Directions for this task:
Quote the data below in full, please, without altering anything.

Data records:

☆ ☆ ☆ ☆ ☆ ☆ ☆

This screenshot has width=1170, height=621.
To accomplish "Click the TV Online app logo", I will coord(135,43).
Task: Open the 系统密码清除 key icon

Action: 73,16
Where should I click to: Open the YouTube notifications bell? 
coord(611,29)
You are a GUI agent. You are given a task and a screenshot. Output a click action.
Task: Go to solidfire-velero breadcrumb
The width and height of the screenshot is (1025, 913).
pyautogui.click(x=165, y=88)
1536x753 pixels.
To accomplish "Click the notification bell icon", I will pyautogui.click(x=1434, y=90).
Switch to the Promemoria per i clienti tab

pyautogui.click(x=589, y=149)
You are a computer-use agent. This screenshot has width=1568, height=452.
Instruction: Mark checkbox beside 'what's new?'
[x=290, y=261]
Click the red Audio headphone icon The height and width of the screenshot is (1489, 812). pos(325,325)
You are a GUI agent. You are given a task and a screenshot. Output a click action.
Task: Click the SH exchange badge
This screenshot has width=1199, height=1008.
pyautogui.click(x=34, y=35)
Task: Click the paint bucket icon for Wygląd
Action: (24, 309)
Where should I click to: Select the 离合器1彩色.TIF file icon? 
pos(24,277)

☆ ☆ ☆ ☆ ☆ ☆ ☆

Answer:
This screenshot has width=1170, height=621.
To accomplish "Click the TV Online app logo", I will coord(135,43).
Task: Open the 系统密码清除 key icon

Action: 73,16
Where should I click to: Open the YouTube notifications bell? 
coord(611,29)
You are a GUI agent. You are given a task and a screenshot. Output a click action.
Task: Go to solidfire-velero breadcrumb
The width and height of the screenshot is (1025, 913).
pyautogui.click(x=165, y=88)
1536x753 pixels.
To accomplish "Click the notification bell icon", I will pyautogui.click(x=1434, y=90).
Switch to the Promemoria per i clienti tab

pyautogui.click(x=589, y=149)
You are a computer-use agent. This screenshot has width=1568, height=452.
Instruction: Mark checkbox beside 'what's new?'
[x=290, y=261]
Click the red Audio headphone icon The height and width of the screenshot is (1489, 812). pos(325,325)
You are a GUI agent. You are given a task and a screenshot. Output a click action.
Task: Click the SH exchange badge
This screenshot has width=1199, height=1008.
pyautogui.click(x=34, y=35)
Task: Click the paint bucket icon for Wygląd
Action: (24, 309)
Where should I click to: Select the 离合器1彩色.TIF file icon? 
pos(24,277)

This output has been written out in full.